DE102012105185B4 - Process for producing worm shafts using the skiving process, tool for carrying out the process, worm shaft and use of a worm shaft - Google Patents

Abstract

The invention relates to a method for producing worm shafts (10) using the power skiving process, in which a tool in the form of a skiving wheel (105) is rotatably driven on a machine tool (100) in a tool axis (15) and rotatable with it in a workpiece axis (16) driven worm shaft (10) forming the workpiece interacts, the two axes (15, 16) being inclined to one another at an axis intersection angle (η), the peeling wheel (105) having an actual geometry having an actual geometry (1) of the Forms toothing of the worm shaft (10), which can be influenced by means of a variation of machine setting data (Δa, η) of the machine tool (100), and wherein the peeling wheel (105) has cutting edges (106) which form a cutting plane (20).

Description

State of the art

The invention relates to a method for producing worm shafts using the power skiving method according to the preamble of claim 1.

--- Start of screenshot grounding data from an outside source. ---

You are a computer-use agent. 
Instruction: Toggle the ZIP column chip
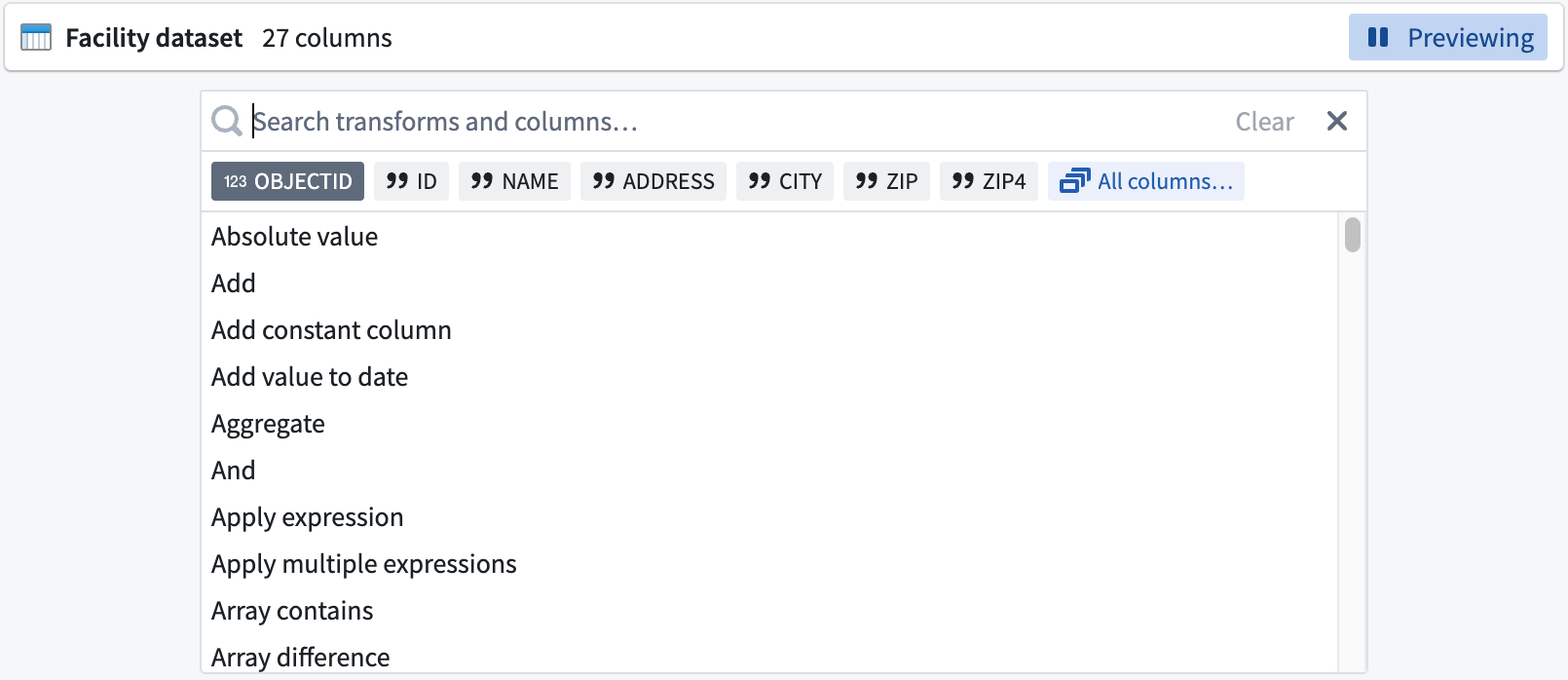[886, 180]
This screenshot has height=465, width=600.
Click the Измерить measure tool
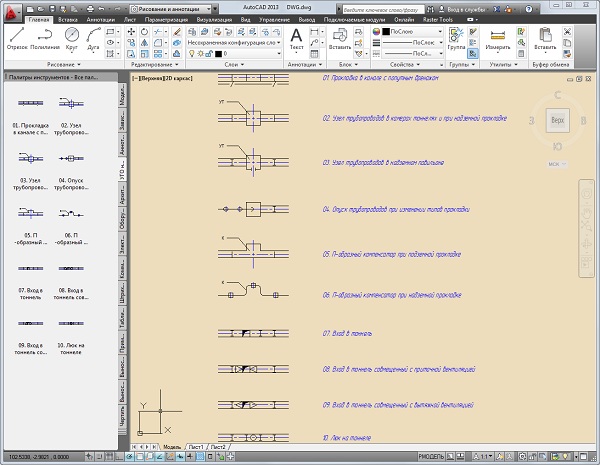click(x=498, y=38)

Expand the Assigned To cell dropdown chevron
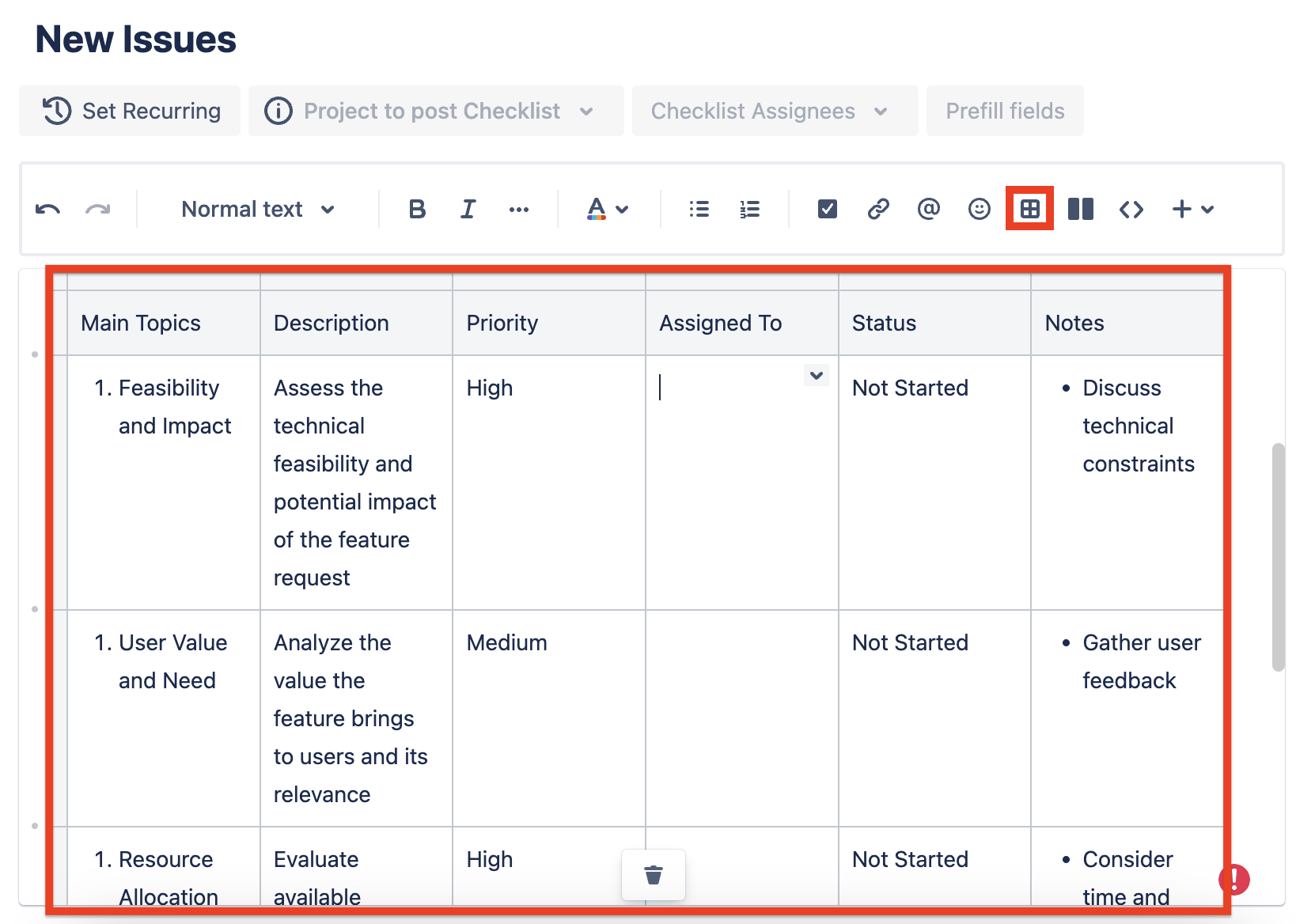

In such a method known from practice, a peeling tool having an actual geometry in the form of a peeling wheel interacts with the circumferential surface on a worm shaft in order to form a desired target geometry of the toothing of the worm shaft. The peeling tool has cutting edges which form a cutting plane with the axis of the worm shaft. Furthermore, the peeling tool has a profile angle deviation of zero for generating the desired target geometry of the toothing of the worm shaft. The worm shafts produced in practice by such a peeling tool can have an actual geometry that deviates from the target geometry due to the most varied of reasons under the conditions described above.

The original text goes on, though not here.